> _Given records_:
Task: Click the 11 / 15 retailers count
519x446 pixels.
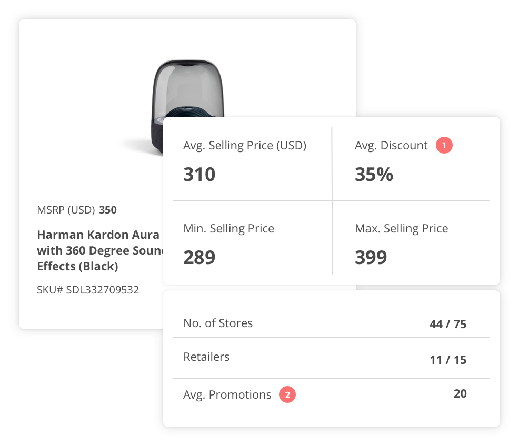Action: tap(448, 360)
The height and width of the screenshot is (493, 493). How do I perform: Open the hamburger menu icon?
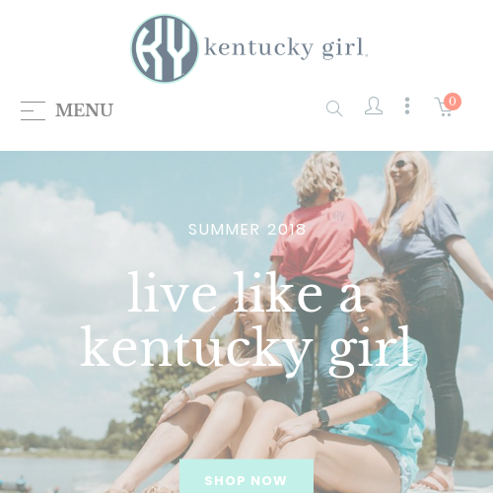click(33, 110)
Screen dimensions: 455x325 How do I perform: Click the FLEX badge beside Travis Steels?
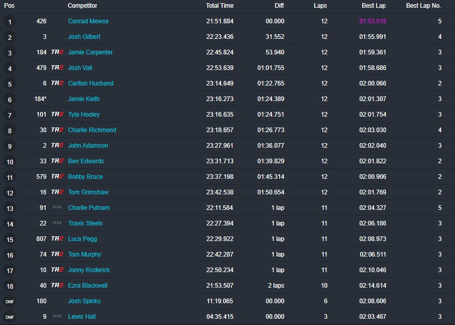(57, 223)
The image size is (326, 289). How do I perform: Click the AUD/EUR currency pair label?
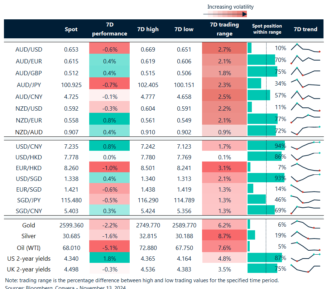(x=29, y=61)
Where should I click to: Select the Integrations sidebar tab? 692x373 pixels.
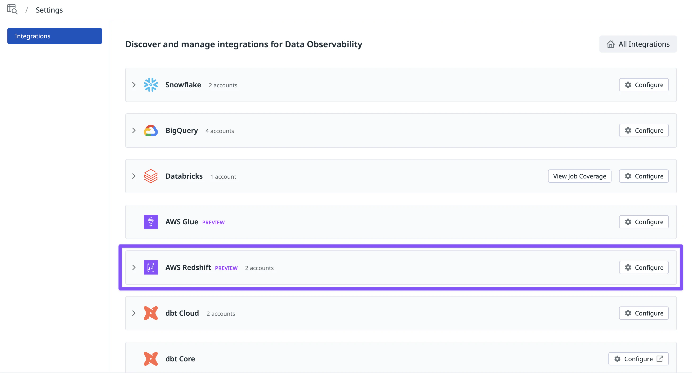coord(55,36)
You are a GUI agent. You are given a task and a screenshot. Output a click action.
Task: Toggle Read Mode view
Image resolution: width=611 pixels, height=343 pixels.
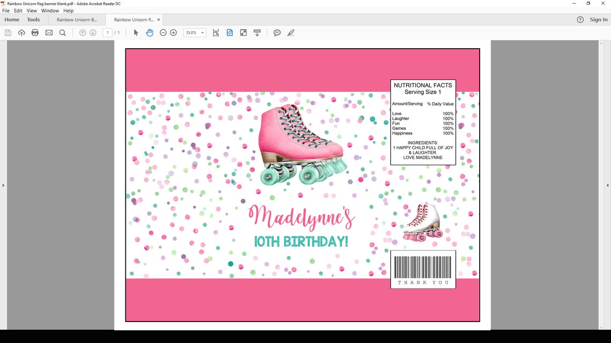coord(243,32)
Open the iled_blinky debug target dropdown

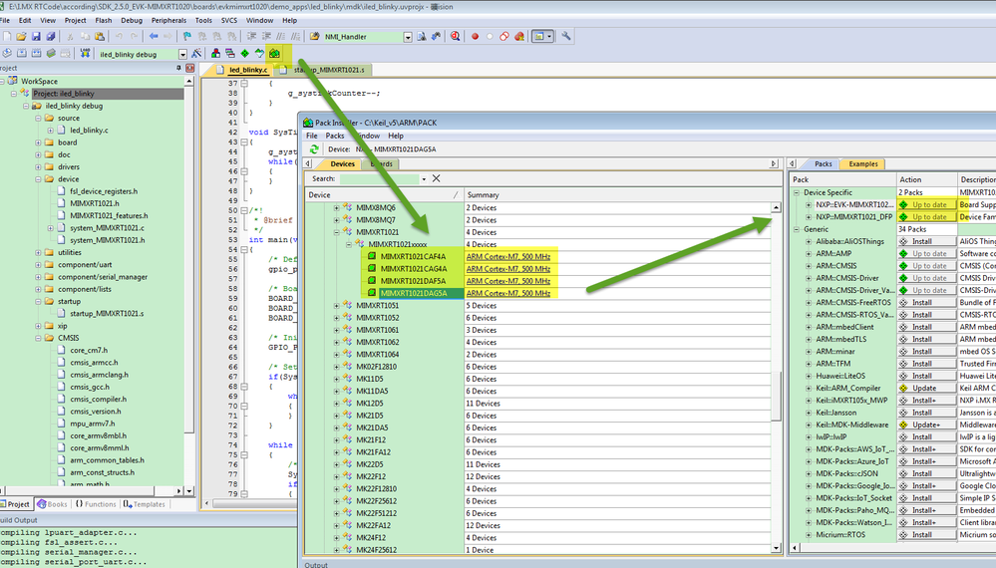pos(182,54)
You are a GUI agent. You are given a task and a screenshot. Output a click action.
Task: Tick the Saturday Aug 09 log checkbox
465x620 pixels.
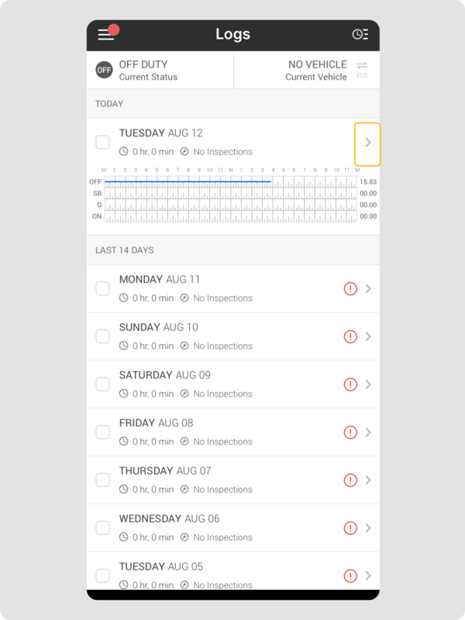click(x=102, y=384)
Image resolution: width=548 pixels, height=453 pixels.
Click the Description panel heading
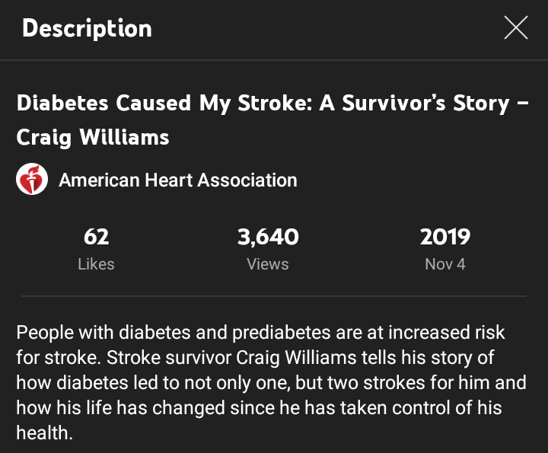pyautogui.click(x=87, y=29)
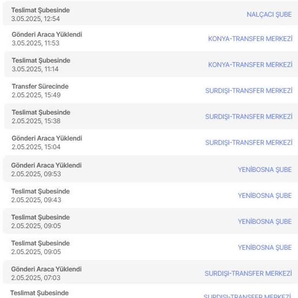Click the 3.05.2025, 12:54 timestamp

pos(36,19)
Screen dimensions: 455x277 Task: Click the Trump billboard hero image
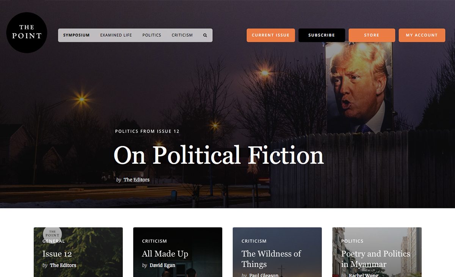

--

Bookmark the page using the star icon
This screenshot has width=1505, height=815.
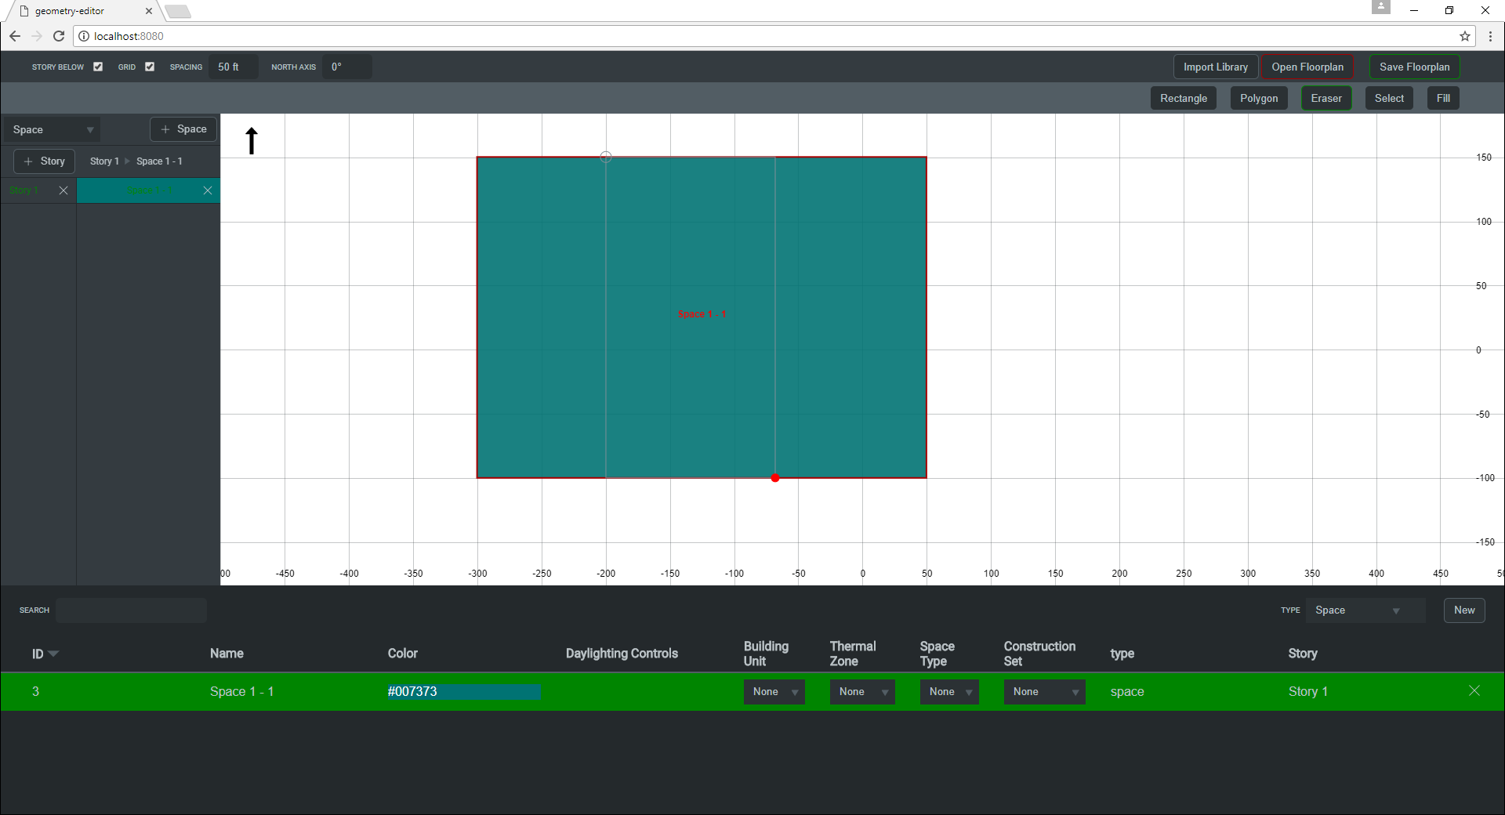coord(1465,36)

--

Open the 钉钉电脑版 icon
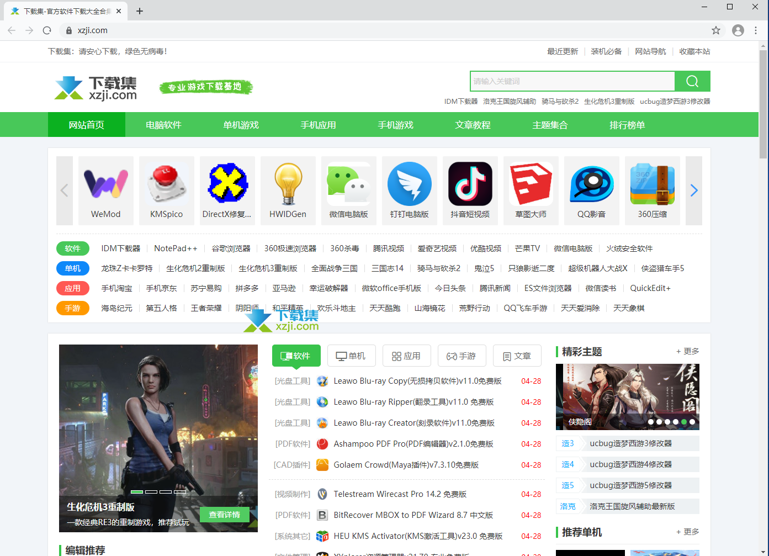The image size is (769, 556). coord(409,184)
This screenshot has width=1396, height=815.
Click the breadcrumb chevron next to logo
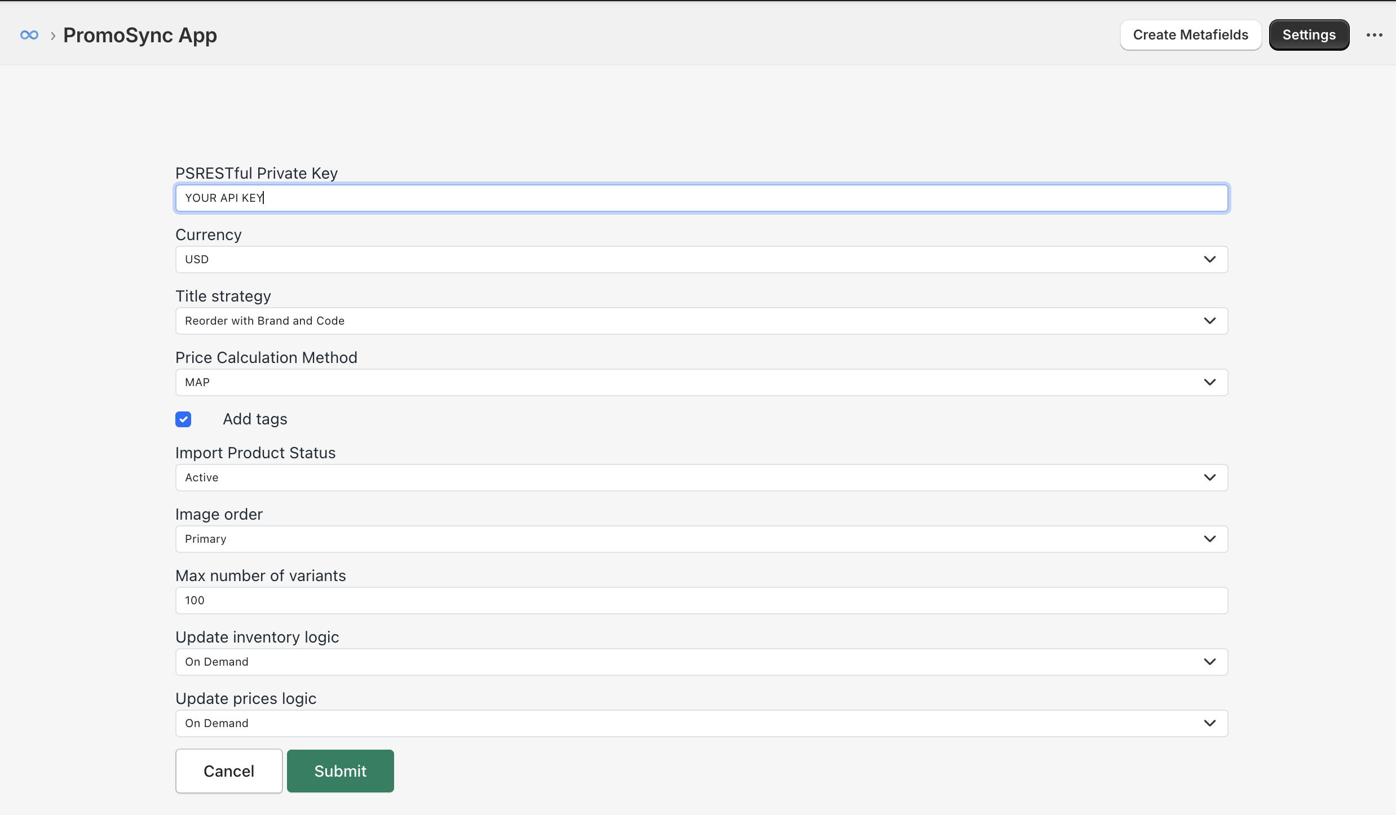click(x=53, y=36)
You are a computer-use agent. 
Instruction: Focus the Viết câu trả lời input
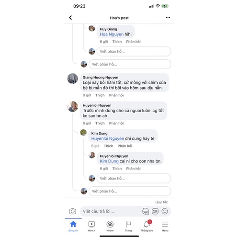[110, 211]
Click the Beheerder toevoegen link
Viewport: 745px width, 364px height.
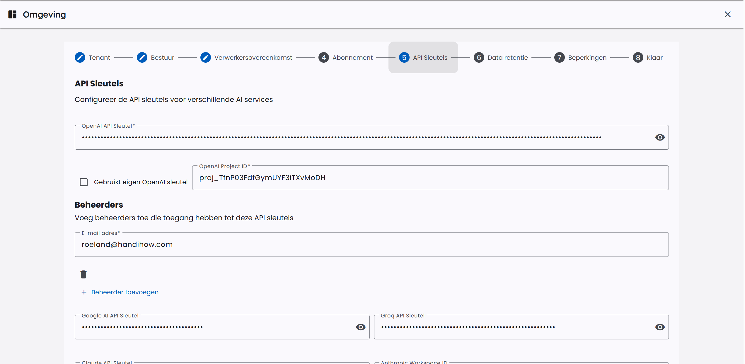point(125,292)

> _Short problem_: Format the lines of the listing between the line holding "You are a computer-use agent." and the line holding "point(125,292)", inclusive, as a Markdown table with the columns Row and Line. Skip blank lines and leave the pictures out.

> _Task response_:
| Row | Line |
|---|---|
| 1 | You are a computer-use agent.  |
| 2 | Instruction: Focus the Viết câu trả lời input |
| 3 | [110, 211] |
| 4 | Click the Beheerder toevoegen link |
| 5 | Viewport: 745px width, 364px height. |
| 6 | point(125,292) |